Care Transition Clinic successfully drives down hospital readmission rates

Lowering hospital readmission rates is a top priority at UChicago Medicine. Unfortunately, some patients end up back at the hospital because they have few other care options than to return to the Emergency Department for help. The commitment to reduce healthcare disparities was one of the driving forces behind the development of the Care Transition Clinic (CTC). Many people – particularly patients from low-income communities and communities of color – visit hospitals because they do not have access to a primary care provider. For patients with underlying conditions – such as sickle cell, which mainly affects Black Americans – the likelihood of going to the hospital (and returning) is even higher.

UChicago Medicine is committed to providing the best quality care for patients who come from diverse backgrounds and have wide ranging healthcare needs.
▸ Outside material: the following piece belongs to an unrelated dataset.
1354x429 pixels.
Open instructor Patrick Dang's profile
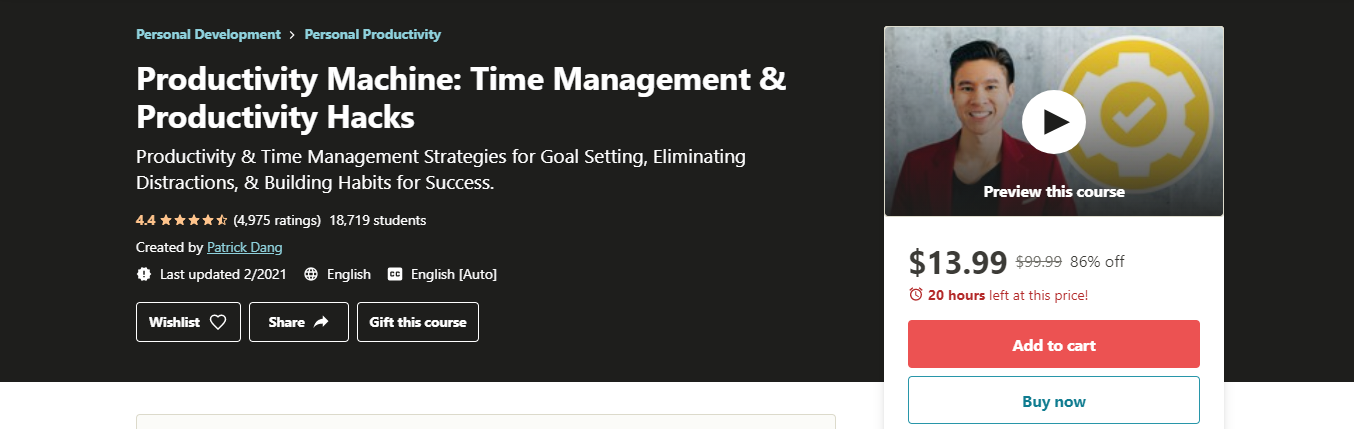pos(245,247)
The emergency room often isn’t the best place for holistic care to be delivered – and it certainly is not the place to receive preventative healthcare. That’s where the CTC comes in. Thanks to a partnership between the emergency department and CTC, patients with underlying conditions like sickle cell who come to the emergency room with non-emergencies are referred over to CTC to get the care they need.

Once at CTC, we provide these patients with more holistic, targeted, and extended treatment to get them well enough to go home instead of being admitted to the hospital. We also connect them with their primary hematologist for continuity care. This program has been hugely beneficial especially for patients with sickle cell, and it’s also had a marked impact on hospital readmission rates as a whole. From early 2022 to mid-2022, readmission rates dropped by 30%, a positive trend that’s been sustained. Less patients in the hospital is good for everyone: patients, providers, and the system as a whole.